_Yapılacak iş_
Aşağıdaki Hrant Dink cinayetiyle ilgili yazıda "Hrant Dink vahşi" ile "de kayıvermeleri mümkündür." arasındaki bölümü, bu ifadeler de dahil olmak üzere hiçbir şeyi değiştirmeden yazıya geçirin.

Hoşgörü, itidal, sağduyu, farklılıklara saygı; dostlarımız bunlardır.
Avrupa Konseyi Parlamenterler Meclisi Başkanı Rene van der Linden, gazeteci Hrant Dink’in öldürülmesi konusunda son derece sağduyulu bir açıklama yaptı:
“Aşırı uçlar benim ülkem Hollanda’da olduğu gibi bütün ülkelerde de var. Sırf bu yüzden bir ülke kınanamaz....”
Linden, gerilimin düşürülmesi gerektiğini de söylüyor. Parlamenterler Meclisi’ndeki Türk ve Ermeni temsilcilerle görüşerek bunun için gayret edeceğini belirtiyor.
Rasyonel olarak doğru, ahlaki olarak sorumlu bir yaklaşım tarzıdır bu.
Bir aşırılığın çaresi, başka aşırılıklar değil, itidal ve sağduyudur.
Hrant Dink vahşi bir cinayete kurban gittiği halde, ailesi ve Ermeni vatandaşlarımız bu sorumluluğu ve sağduyuyu gösteriyorlar. Dink’in cenazesinde slogan atılmamasını, pankart açılmamasını vasiyet etmesi de aynı sorumlu davranışın bir örneğidir.
Dink niye böyle bir vasiyete ihtiyaç duymuş olabilir? Tabii muhtemel istismar ve kışkırtmalara meydan vermemek için.
Cinayet dalgaları
Her şeyden önce toplumsal yapımız bakımından ‘Ogün Samast’ların az olmadığını dikkate almalıyız. Topluma entegre olmamış, gergin, asosyal tipler... Kültürce şiddete yatkın... Dünyanın her yerinde bu gruplar aşırı sağ şiddete yatkındır ve farklı bir politik ortamda kolayca sol (goşist) şiddete de kayıvermeleri mümkündür.

_Kayıt kümesi_
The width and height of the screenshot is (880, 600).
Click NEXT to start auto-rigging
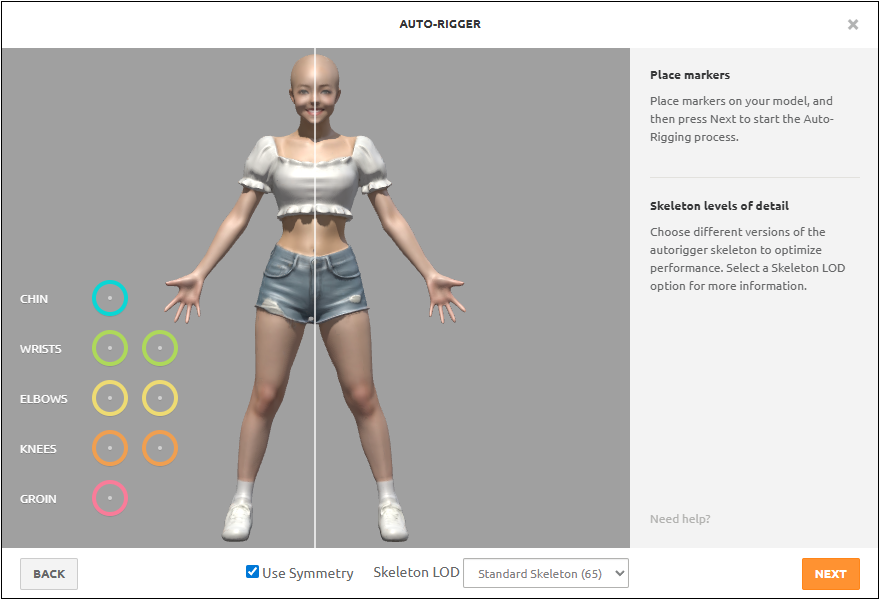pyautogui.click(x=830, y=574)
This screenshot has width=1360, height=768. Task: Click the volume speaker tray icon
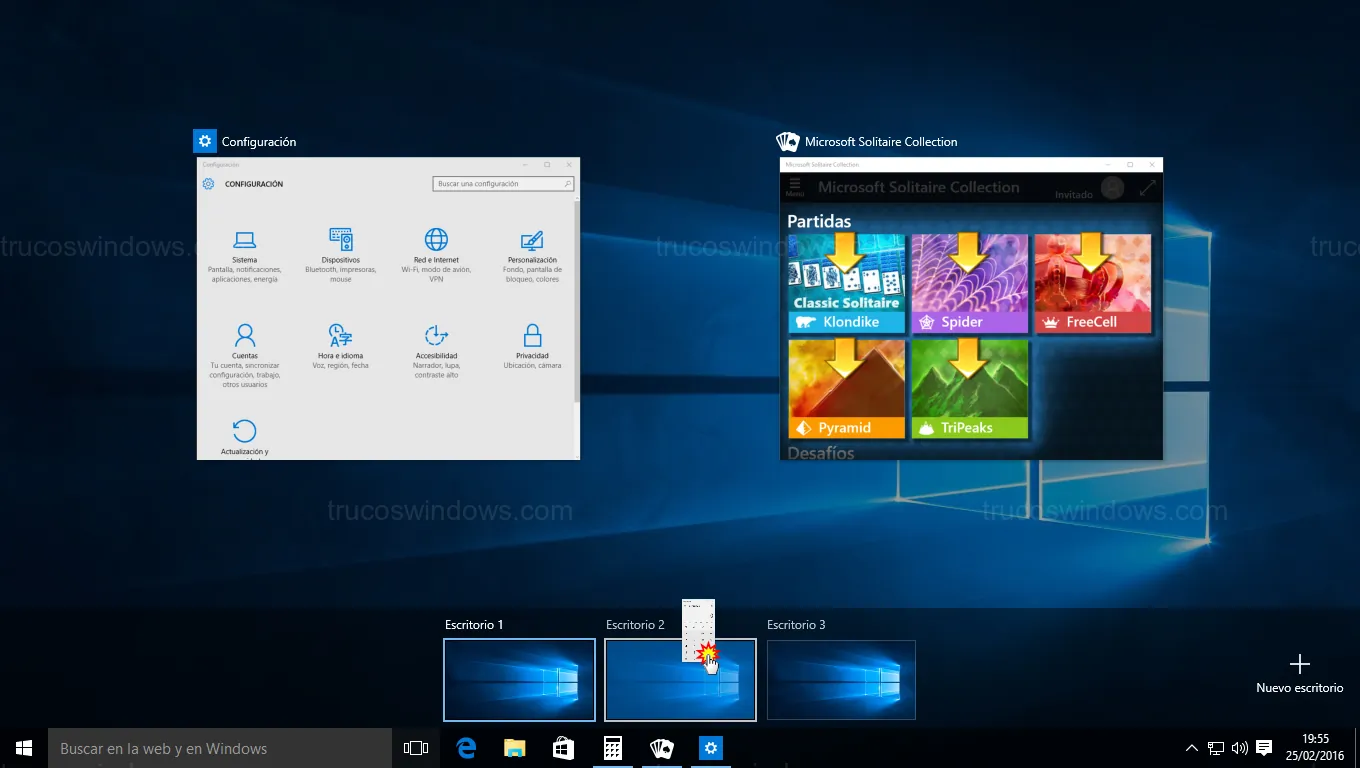pos(1240,748)
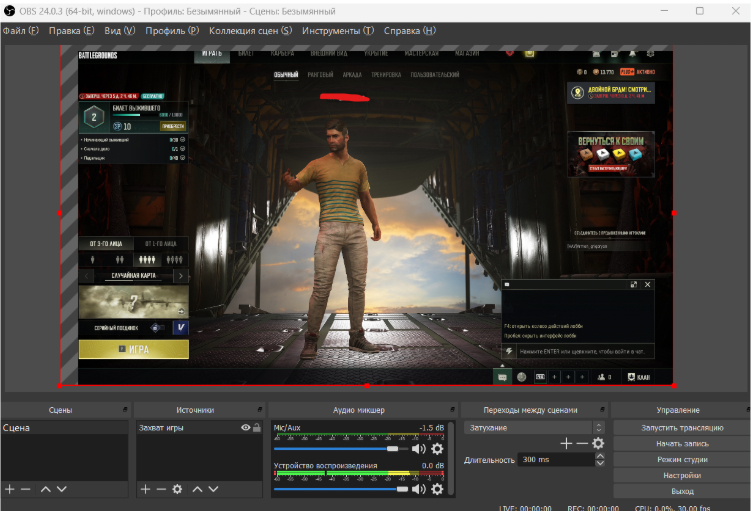
Task: Click the Запустить трансляцию button
Action: click(682, 428)
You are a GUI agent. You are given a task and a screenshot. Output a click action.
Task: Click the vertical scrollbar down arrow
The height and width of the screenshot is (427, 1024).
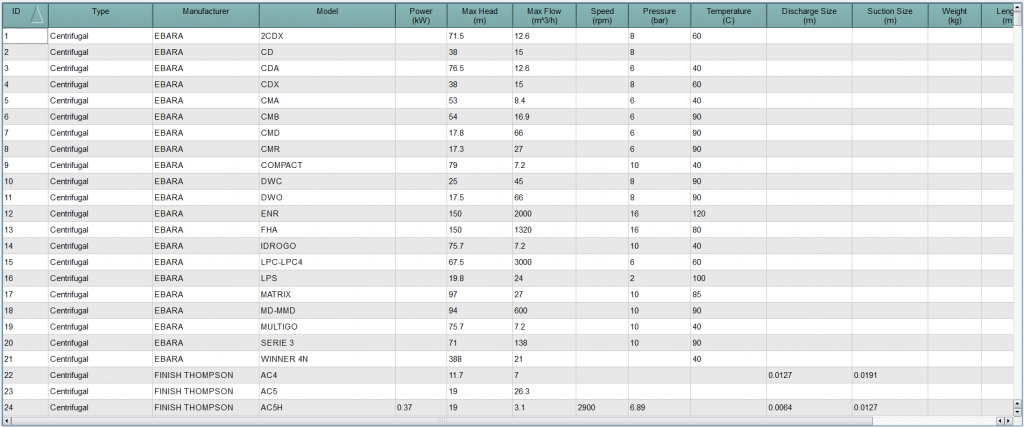1017,411
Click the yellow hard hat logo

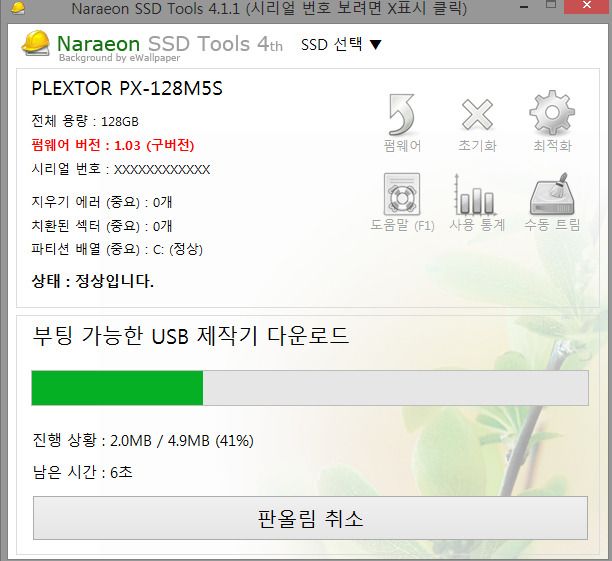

_Yanıt_
Hrant Dink vahşi bir cinayete kurban gittiği halde, ailesi ve Ermeni vatandaşlarımız bu sorumluluğu ve sağduyuyu gösteriyorlar. Dink’in cenazesinde slogan atılmamasını, pankart açılmamasını vasiyet etmesi de aynı sorumlu davranışın bir örneğidir.
Dink niye böyle bir vasiyete ihtiyaç duymuş olabilir? Tabii muhtemel istismar ve kışkırtmalara meydan vermemek için.
Cinayet dalgaları
Her şeyden önce toplumsal yapımız bakımından ‘Ogün Samast’ların az olmadığını dikkate almalıyız. Topluma entegre olmamış, gergin, asosyal tipler... Kültürce şiddete yatkın... Dünyanın her yerinde bu gruplar aşırı sağ şiddete yatkındır ve farklı bir politik ortamda kolayca sol (goşist) şiddete de kayıvermeleri mümkündür.